1. Field of the Invention
The present invention relates to a stacking-type, multi-flow, heat exchangers, each heat exchanger comprising a plurality of heat transfer tubes, each tube having an inner fin therein and outer fins which are stacked alternately between the tubes, and methods for manufacturing such heat exchangers. Specifically, the present invention relates to a process for manufacturing the heat transfer tubes, each tube having an inner fin therein, and a stacking-type, multi-flow, heat exchanger manufactured by using the methods, suitable as a heat exchanger for use in an air conditioning system, in particular, for vehicles.
2. Description of Related Art
Stacking-type, multi-flow, heat exchangers having alternately stacked heat transfer tubes, each tube having an inner fin therein and outer fins therebetween, are known, for example, as depicted in FIGS. 10–12. In a heat exchanger, thus constructed, a heat transfer tube is formed as in a known heat exchanger, as depicted in FIGS. 10 and 11. Namely, a pair of tube plates 101, each formed as depicted in FIG. 10, are disposed so as to compare each other, as depicted in FIG. 11, and the circumferential edges thereof are connected to each other to form fluid passages 102 therein. An inner fin 103 is inserted into each fluid passage 102 in order to increase the efficiency of heat exchange. Flanges 104 are formed on tube plates 101 at the end portions of each tube plate 101 in its width direction. Flanges 104 are disposed at the front and rear positions in the direction of air flow 40, as depicted in FIG. 12, which is viewed along Line A—A of FIG. 8. Thus, a known heat transfer tube 105 is constructed, for example, as disclosed in Japanese Patent Application No. JP-A-2002-267383.
Such a known heat transfer tube 105 is manufactured, for example, as depicted in FIG. 13. The manufacturing method shown in FIG. 13 has the following steps:
Step 11 (S11): Tube plates 101 and 101′ and inner fins 103 are made as complete parts, separately, and plates 101 and fin 103 are provided in a tube assembling process.
Step 12 (S12): Inner fins 103 are grasped by insertion arm 106 and conveyed toward tube plates 101 and 101′.

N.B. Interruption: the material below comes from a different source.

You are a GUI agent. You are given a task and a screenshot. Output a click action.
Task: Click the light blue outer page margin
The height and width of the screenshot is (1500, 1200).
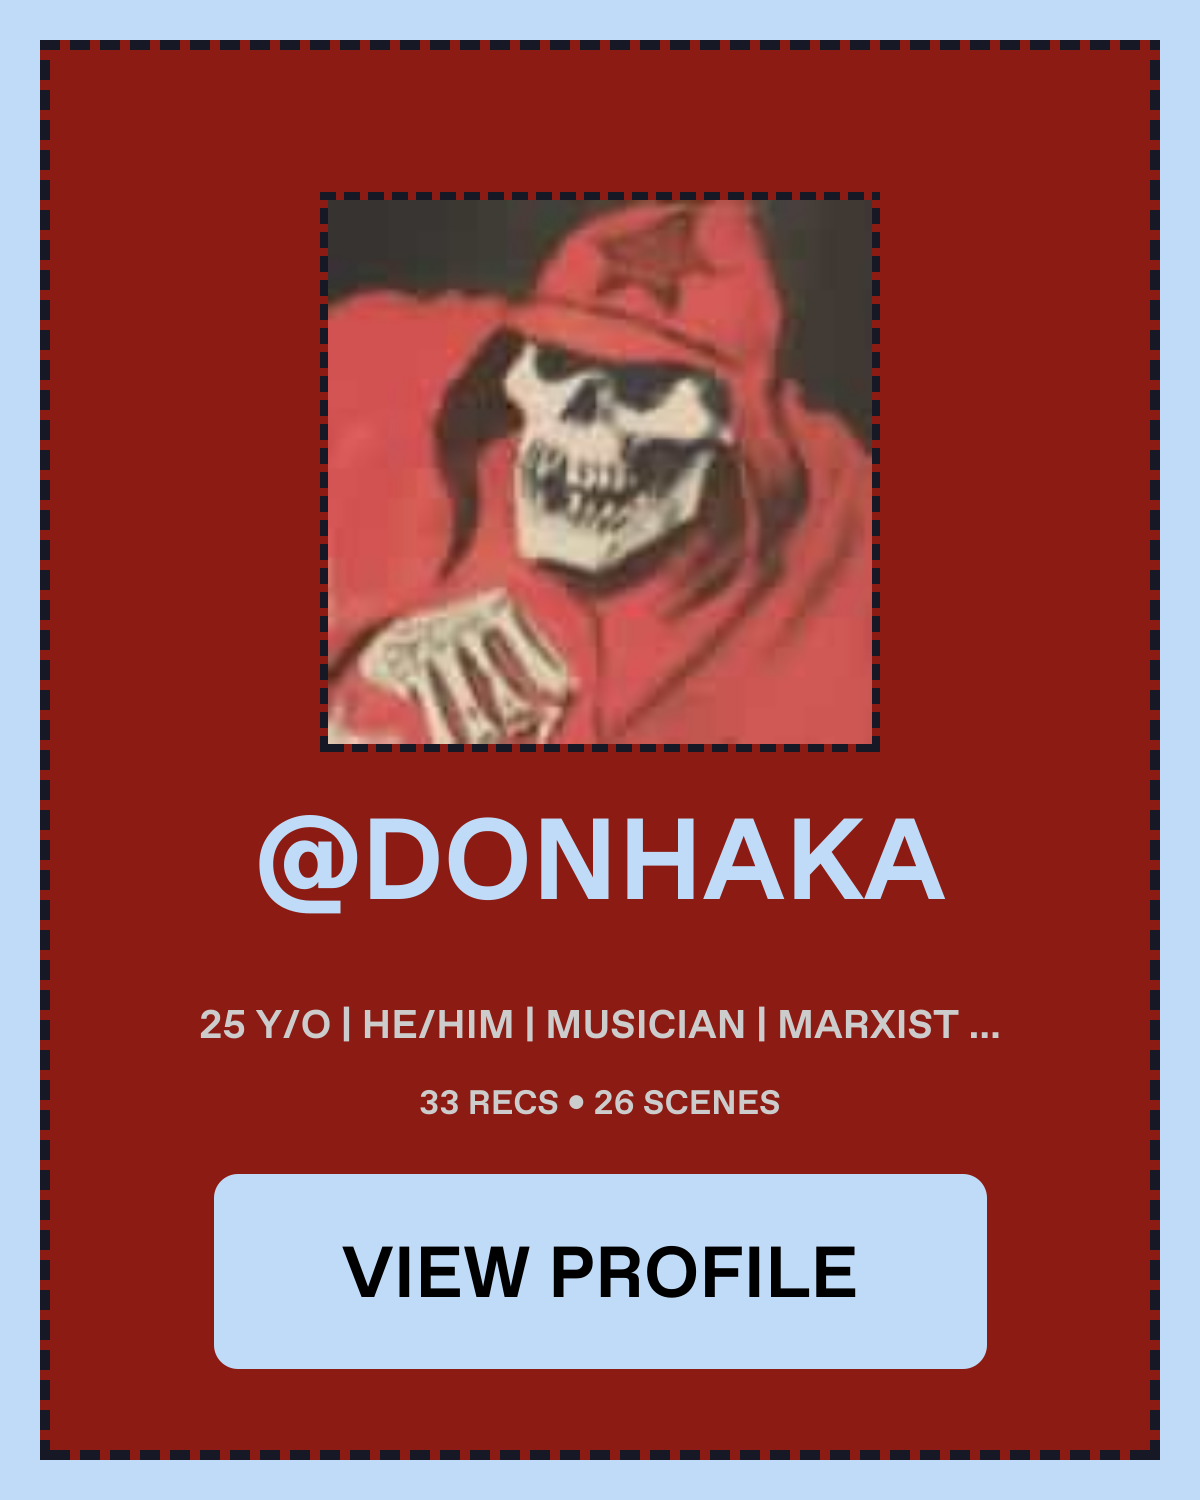(x=600, y=18)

Step 13 (S13): Inner fins 103, conveyed by insertion arm 106, are disposed on a first or lower-side tube plate 101 within predetermined cavities so as not to be shifted from the predetermined positions.
Step 14 (S14): Insertion arm 106 is returned to its initial position.
Step 15 (S15): After insertion arm 106 is withdrawn from between tube plates 101, a second or upper-side tube plate 101′ disposed onto the lower-side tube plate 101.
Step 16 (S16): The pair of tube plates 101 and 101′ are secured temporarily to each other, so that the configuration of the heat transfer tube formed by the pair of tube plates 101 and 101′ is not disturbed during the stacking of a plurality of heat transfer tubes and a plurality of outer fins alternately, for example, temporarily secured by caulking to each other by crimping.
In such a method for manufacturing a heat transfer tube, however, at least the following problems remain:
(1) As the number of heat transfer tubes used per heat exchanger increases, the time for assemble increases, and the productivity declines.
(2) It is difficult to accurately position inner fins within the predetermined cavities of the fluid passage forming portions of a tube plate during of the above-described S13.
(3) A positional shift of an inner fin may occur during the covering of first-tube plate 101 with second tube plate 101′ at above-described S15.